This curve is basically smooth, but it has one point where is suddenly changes direction (the bottom of the V). The curve is differentiable at every point except the bottom of the V—it is differentiable everywhere except for a single point at the corner. Neither the Koch snowflake nor the Hilbert curve is differentiable at any point. In a sense, they are both all corners like the the one pictured above. There are no smooth lines nor segments of lines. Just corners.

Don’t worry if you can’t wrap your head around that concept—it is not an easy thing to imagine and is actually basically impossible to visualize or accurately depict in an image. The important thing to understand is that there is a huge kit of tools that can be used to analyze and understand curves that are continuous and differentiable, but far fewer tools that can be used to understand curves that are continuous but not differentiable. Because these fractals are not differentiable at *any* point, they are hard to get a handle on.

As we move forward into a discussion of the Mandelbrot set, there are a couple of important points to keep in mind. First, fractals are defined in terms of self-similarity. The Mandelbrot set is a fractal because it contains many of the same structures at any “zoom level.” More details can always be exposed by zooming deeper into the fractal, and those details will look much like the details at shallower levels of zoom.

Entries from a dataset:
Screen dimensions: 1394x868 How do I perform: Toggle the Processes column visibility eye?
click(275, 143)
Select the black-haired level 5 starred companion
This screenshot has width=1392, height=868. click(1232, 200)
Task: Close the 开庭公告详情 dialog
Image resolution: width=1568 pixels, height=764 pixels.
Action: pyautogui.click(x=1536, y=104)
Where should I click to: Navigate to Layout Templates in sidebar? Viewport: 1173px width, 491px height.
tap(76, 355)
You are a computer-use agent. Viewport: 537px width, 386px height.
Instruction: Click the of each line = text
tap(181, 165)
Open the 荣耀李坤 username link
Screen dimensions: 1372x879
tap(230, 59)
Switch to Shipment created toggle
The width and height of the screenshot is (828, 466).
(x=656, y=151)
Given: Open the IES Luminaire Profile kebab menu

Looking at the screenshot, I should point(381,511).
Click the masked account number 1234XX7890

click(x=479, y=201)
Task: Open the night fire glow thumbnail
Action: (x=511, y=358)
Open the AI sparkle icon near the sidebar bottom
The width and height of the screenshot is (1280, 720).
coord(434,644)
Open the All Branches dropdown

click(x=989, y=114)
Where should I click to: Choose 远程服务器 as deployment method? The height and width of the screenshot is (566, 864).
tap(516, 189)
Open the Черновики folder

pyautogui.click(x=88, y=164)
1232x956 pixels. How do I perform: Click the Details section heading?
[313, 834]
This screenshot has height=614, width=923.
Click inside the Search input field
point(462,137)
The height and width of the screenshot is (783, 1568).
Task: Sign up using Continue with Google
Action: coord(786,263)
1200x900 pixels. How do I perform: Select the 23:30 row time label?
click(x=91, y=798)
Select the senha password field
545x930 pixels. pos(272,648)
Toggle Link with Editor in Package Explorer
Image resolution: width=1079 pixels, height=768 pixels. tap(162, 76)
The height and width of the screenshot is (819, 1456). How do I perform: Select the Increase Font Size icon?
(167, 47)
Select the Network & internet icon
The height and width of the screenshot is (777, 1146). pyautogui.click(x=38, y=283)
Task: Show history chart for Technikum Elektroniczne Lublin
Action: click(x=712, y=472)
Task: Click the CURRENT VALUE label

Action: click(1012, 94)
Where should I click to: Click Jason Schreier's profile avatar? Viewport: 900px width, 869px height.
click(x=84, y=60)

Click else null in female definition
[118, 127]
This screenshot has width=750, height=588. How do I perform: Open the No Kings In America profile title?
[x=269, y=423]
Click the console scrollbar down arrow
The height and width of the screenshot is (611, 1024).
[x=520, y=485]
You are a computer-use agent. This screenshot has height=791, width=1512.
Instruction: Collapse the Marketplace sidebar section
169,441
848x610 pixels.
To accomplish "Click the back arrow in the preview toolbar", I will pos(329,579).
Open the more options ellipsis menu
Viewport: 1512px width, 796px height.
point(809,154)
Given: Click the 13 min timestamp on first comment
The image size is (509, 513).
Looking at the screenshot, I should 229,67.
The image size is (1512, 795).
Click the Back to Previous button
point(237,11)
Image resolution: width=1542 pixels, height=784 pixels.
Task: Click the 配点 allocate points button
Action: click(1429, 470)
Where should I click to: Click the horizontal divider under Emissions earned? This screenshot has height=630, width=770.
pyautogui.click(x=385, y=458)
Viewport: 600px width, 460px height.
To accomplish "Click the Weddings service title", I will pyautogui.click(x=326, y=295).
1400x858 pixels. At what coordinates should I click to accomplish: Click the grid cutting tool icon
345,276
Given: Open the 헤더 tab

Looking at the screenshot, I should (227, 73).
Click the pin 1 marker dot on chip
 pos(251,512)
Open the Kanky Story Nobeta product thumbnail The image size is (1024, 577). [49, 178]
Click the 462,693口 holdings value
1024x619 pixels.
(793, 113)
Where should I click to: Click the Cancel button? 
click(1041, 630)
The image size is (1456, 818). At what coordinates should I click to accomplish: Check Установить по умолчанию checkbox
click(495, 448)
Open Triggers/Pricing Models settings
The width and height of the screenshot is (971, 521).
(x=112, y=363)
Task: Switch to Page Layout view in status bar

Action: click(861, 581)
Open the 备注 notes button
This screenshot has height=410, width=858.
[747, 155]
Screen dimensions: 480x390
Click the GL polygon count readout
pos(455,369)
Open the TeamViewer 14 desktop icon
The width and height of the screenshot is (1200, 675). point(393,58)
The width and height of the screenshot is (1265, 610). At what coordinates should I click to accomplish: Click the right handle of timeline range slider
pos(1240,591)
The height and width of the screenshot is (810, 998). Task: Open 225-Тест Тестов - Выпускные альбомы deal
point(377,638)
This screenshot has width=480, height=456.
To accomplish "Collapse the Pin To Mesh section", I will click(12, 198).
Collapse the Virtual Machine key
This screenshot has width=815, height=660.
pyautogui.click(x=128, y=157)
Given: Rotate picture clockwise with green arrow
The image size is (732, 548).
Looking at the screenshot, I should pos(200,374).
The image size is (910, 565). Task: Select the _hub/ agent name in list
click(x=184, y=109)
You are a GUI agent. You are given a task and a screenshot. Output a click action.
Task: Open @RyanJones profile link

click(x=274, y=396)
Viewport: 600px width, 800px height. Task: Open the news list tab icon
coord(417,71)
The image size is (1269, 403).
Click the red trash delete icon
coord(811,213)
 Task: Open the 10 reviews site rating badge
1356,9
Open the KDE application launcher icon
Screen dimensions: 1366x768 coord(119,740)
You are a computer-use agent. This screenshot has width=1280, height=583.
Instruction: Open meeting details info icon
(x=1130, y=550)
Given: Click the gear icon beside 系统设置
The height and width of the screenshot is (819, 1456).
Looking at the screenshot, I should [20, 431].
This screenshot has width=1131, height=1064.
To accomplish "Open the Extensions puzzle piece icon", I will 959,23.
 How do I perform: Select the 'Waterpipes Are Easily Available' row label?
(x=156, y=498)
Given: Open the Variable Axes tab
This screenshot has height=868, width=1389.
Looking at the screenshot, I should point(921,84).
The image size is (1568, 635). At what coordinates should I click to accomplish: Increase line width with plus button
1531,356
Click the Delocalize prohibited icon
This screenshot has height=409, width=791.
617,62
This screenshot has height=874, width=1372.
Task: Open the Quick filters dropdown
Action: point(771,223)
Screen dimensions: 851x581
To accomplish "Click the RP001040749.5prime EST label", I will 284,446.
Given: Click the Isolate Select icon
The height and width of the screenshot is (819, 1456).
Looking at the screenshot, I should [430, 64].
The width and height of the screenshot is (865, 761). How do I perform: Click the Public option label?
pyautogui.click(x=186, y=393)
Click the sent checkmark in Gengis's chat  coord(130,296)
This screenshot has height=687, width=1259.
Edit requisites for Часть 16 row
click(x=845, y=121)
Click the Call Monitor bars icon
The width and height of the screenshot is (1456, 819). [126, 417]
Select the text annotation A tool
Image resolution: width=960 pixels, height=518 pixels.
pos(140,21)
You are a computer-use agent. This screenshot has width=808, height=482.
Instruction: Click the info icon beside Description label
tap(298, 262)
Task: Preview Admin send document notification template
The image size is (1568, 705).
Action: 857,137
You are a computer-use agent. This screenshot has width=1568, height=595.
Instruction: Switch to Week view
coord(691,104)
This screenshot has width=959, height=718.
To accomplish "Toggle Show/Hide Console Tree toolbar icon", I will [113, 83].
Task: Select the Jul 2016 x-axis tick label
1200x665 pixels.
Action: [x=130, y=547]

DIRECTIVE> Carry on the passage about fractals and the Mandelbrot set, starting right after its final sentence.

ANSWER TO THIS TASK>
Second, fractals are often generated using iterative processes that are carried through an infinite number of iterations. All of the figures above are simply approximations of processes that will, after an infinite number of steps, produce a fractal. None of the figures above are actually fractals—they are only simplified versions of infinitely more complicated figures that exist only in the abstract.

Finally, fractals are highly resistant to traditional means of analysis. While they can often be described relatively easily, discovering the properties of a fractal can be quite difficult.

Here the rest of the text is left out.